(Records from a data collection)
++++++++++++++++++++
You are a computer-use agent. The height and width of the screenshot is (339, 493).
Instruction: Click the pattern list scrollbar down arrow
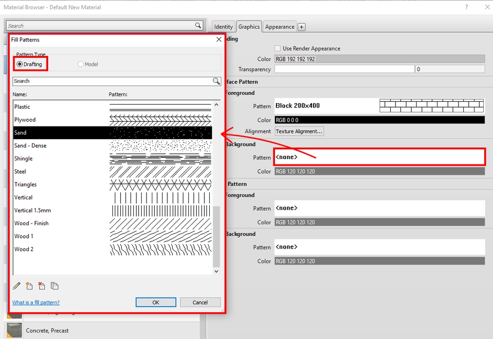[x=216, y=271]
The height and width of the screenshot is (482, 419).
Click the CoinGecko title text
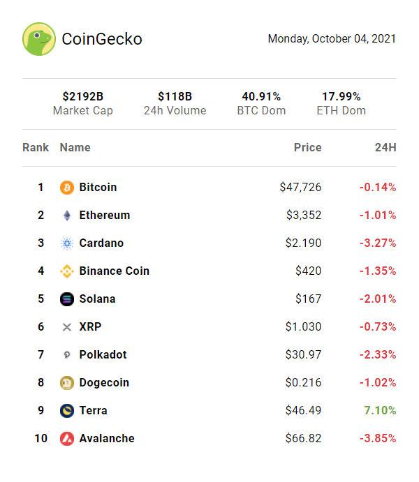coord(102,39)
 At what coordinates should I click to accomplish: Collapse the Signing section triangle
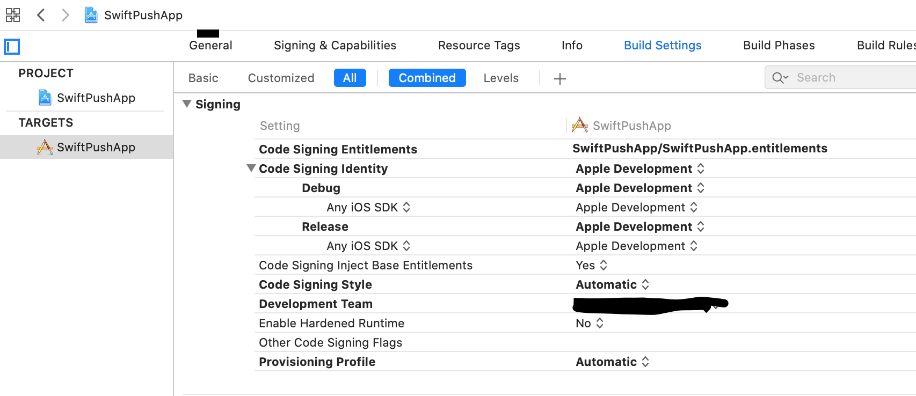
++++++++++++++++++++
== Task statement ==
Extract all the data above exactly, excluding every picture.

== Solution for this task ==
You are a computer-use agent. The height and width of the screenshot is (339, 493).
Instruction: Click the pattern list scrollbar down arrow
[x=216, y=271]
The height and width of the screenshot is (482, 419).
Click the CoinGecko title text
coord(102,39)
 At what coordinates should I click to accomplish: Collapse the Signing section triangle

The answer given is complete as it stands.